*Tasks*:
1 > List every RSI load number mentioned in the shotgun reloading thread.
2 > Using the shotgun reloading thread, decide whether each statement agrees with it: (a) KEN W reloads HS. (b) KEN W uses #3 shot in load number 107 for ducks. (c) KEN W owns the RSI Heavyshot manual. Answer yes or no for each and quote the deciding words.
3 > Continue the shotgun reloading thread from its final line.

*Document text*:
◇ ◇ ◇ ◇ ◇

If they are 20 years old and red with no base wad inside,then they are compression-formed tapered-wall hulls.

I do not reload HS,so I don't know anything about loads for them...too expensive for me.
However there is 1 good load for steel for them from RSI that I use.If you are interested I can give it to you.

There are lots of loads for lead for both them and the RXP Remmington.

Go to http://www.bucksrunsports.com/ and ask them if they have any reloads for HS in the AA and RXP hulls.


----------



## Madison

Thanks Ken! I would definatley like to know what load recipe you like to use..My RSI reloading manual should be in my mailbox when I get home this afternoon..

madison


----------



## KEN W

There is only one for steel in the AA hull......it is number 107.I use #3 shot in this for ducks.

I don't have the RSI Heaveyshot manual,so I don't know if there are any listed for the AA hull.

If you can get the hulls.....for large Canadas I use RSI number 75 in the 3" Remmington hull with BB's.This is probably the most popular load in RSI's recipe book.


----------



## Madison

Thanks Again Ken!!

Sorry, if this is a dumb question but will the red hulls that I have work for this load??? All its says it the recipe is "AA hull" does this mean I can use any AA hull??

thanks,
madison


----------



## Chris-ND

Madison,

RSI # 25 Hevi-shot
it uses SAM 1 Wad, get the slit ones, then take a knife and continue the 
slit all the way to the bottom of the wad cup
dust the wads in motor mica
use 20 ga. 1/4" felt spacer, with a 1/8" felt on top of that. Put under the
shot.

◇ ◇ ◇ ◇ ◇

*Entries for locating words and elements*:
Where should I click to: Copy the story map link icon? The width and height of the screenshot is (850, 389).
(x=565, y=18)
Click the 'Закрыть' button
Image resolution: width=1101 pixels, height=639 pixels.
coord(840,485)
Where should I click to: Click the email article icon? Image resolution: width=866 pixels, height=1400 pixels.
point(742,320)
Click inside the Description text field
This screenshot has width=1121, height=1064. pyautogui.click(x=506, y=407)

◇ ◇ ◇ ◇ ◇

*Answers for the exercise*:
1 > 107, 75, 25

2 >
(a) No: "I do not reload HS,so I don't know anything about loads for them...too expensive for me."
(b) Yes: "it is number 107.I use #3 shot in this for ducks."
(c) No: "I don't have the RSI Heaveyshot manual"

3 >
Use # 4 hevi it will kill mallards, pheasants, honkers out as far as you 
can hit them. Shot honks in Dec. on the river and again down in SD on 
the river in mid-Jan. 90 % were dead before they hit the ground. No 
cripples. 
Empty hulls(Fed. Gold Medal) crimp great and are usually available at 
Scheels

There I just saved you two years of patterning, testing and hundreds 
of dollars that I've spent................................................................
Now back over to my lurker's chair in the corner....

Chris-ND


----------



## Madison

THe older AA hulls that I got, have 6 crimps.. SOme of the newer ones that I have 8. Will the number of crimps affect the load?? IS there something I should know about 6 vs. 8 crimps???

Madison


----------



## KEN W

No,there is no difference between 6 and 8 star.I prefer the 6 because I think they make better crimps.

But you must change the crimp starter on your reloader if you jump back and forth.


----------



## Madison

Thanks again Ken!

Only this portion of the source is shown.